The author closed with these words:

If punishment is not to be a mere act of violence on the part of one person or more, it should be public, prompt, necessary, as mild as possible, proportioned to the offense, and fixed by the laws."

Such is the substance of this little book which was written in a modest style that did not invite controversy.

The author prudently avoided comparisons, or criticisms of existing institutions. He only said: “Such is the sad condition of the human mind that we have a better knowledge of the revolutions of the heavenly bodies than of moral truths that lie very near us, and which are intimately connected with our happiness. Truths that concern us most are uncertain, encircled with darkness, and adrift on the whirlpool of our passions.
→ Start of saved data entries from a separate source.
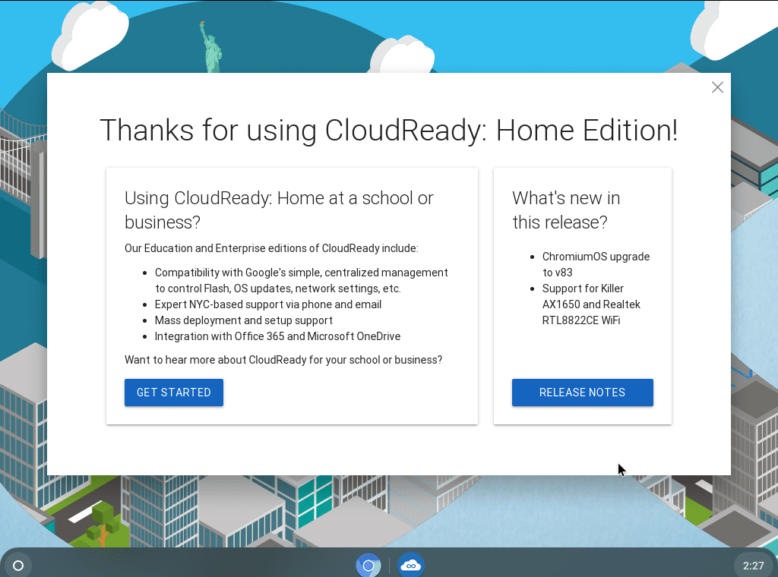Click the GET STARTED button
The height and width of the screenshot is (577, 778).
[x=174, y=393]
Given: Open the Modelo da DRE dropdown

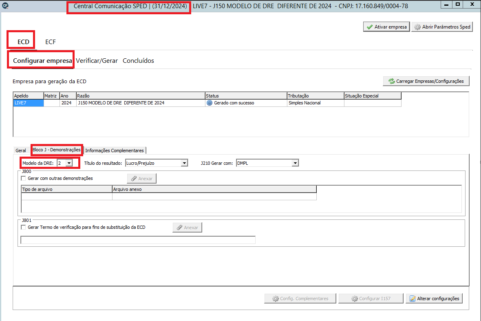Looking at the screenshot, I should (69, 163).
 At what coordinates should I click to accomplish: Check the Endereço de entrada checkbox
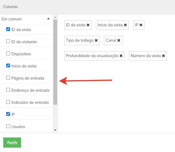click(8, 90)
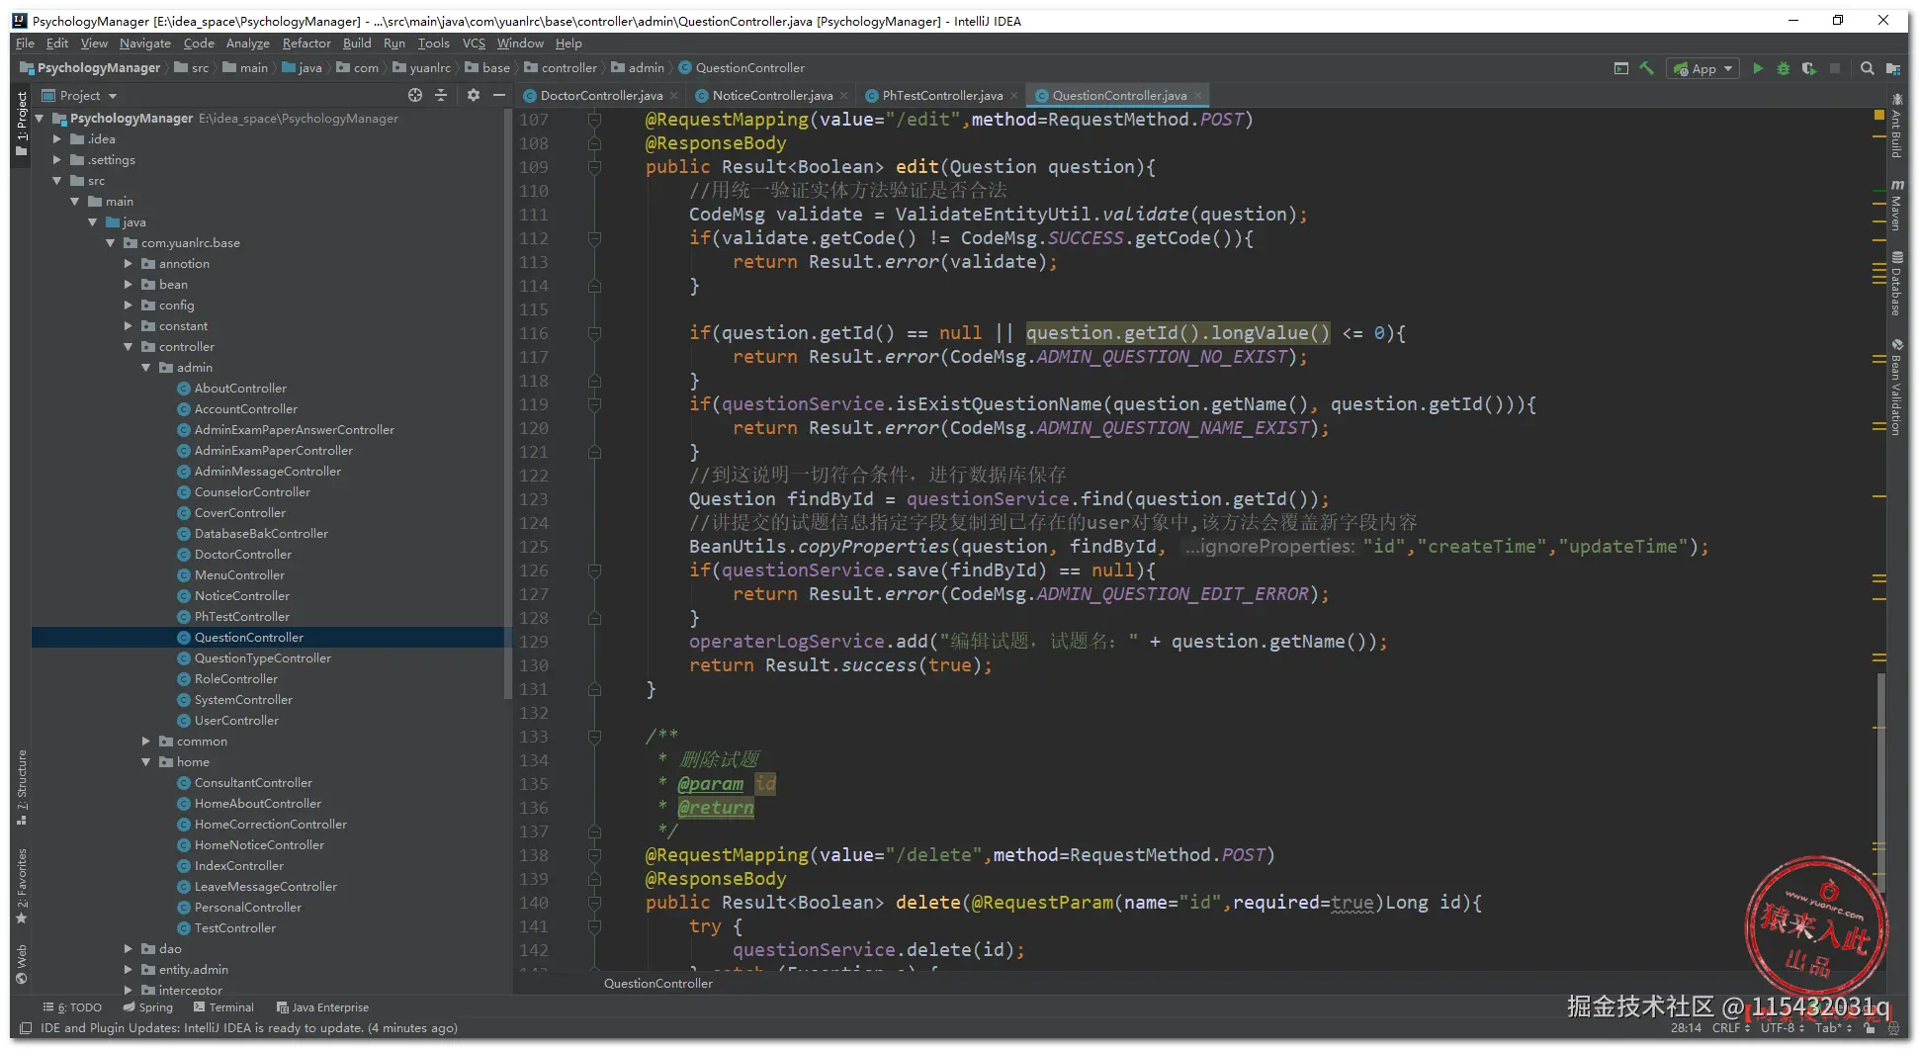Viewport: 1919px width, 1049px height.
Task: Open Project panel gear settings
Action: click(x=474, y=95)
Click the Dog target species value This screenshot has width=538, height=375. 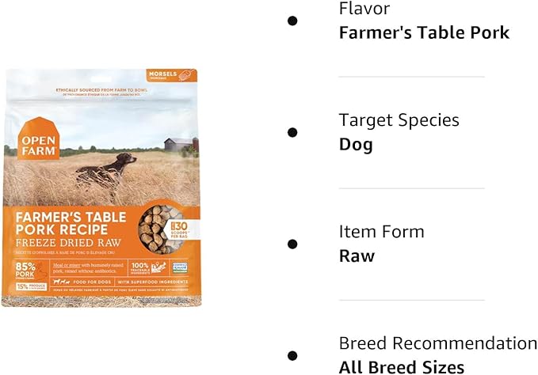[x=356, y=144]
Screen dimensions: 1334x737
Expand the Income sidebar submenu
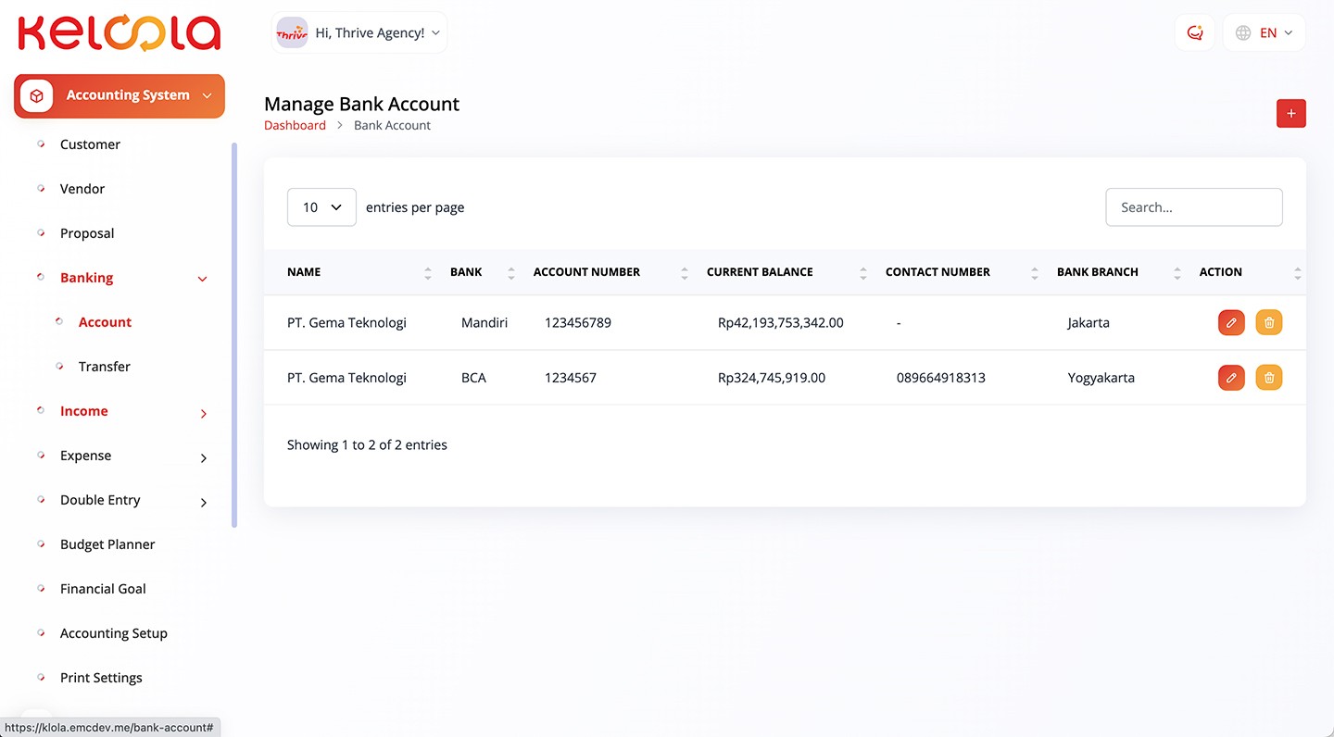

The book was certainly received with general favor; but not with universal approval. It was promptly condemned by the inquisition in Venice.

A monk named Corfri, living in a monastery in Vallombrosa, published a book in which he hurled at Beccaria all the anathemas that had accumulated in the arsenals of theological controversy for centuries.

He said that Beccaria had distilled a gall of unexampled bitterness; that to shameful contradictions he had added secret and perfidious traits of hypocrisy; that his book was horrible, venomous, licentious, impious, infamous, filled with impudent blasphemies, insolent ironies, indecent pleasantries, dangerous subtleties, scandalous railleries, and outrageous slanders.

This good monk had no doubt of the punishment that Beccaria deserved, or of the final destruction by which he would be overtaken. On these subjects his notions had all of that definiteness that Beccaria desired that the laws should assume.

At that time Linguet and Brissot, one of the future leaders of the Girondists, were writing on different newspapers in Paris. They had formerly been on the staff of Freron, the well known editor of a Parisian periodical, where they had quarreled bitterly; a quarrel that was definitely ended when they were both guillotined during the reign of terror.

Linguet, who was an obscurant of the most pronounced type, wrote a review in which he denounced Beccaria's book with the utmost vehemence, and in which he told various lies about the author. Brissot wrote a review in which he highly eulogized the work on “Crimes and Punishments,” concluding by saying that the author had secured an additional triumph by reason of the censure of Linguet.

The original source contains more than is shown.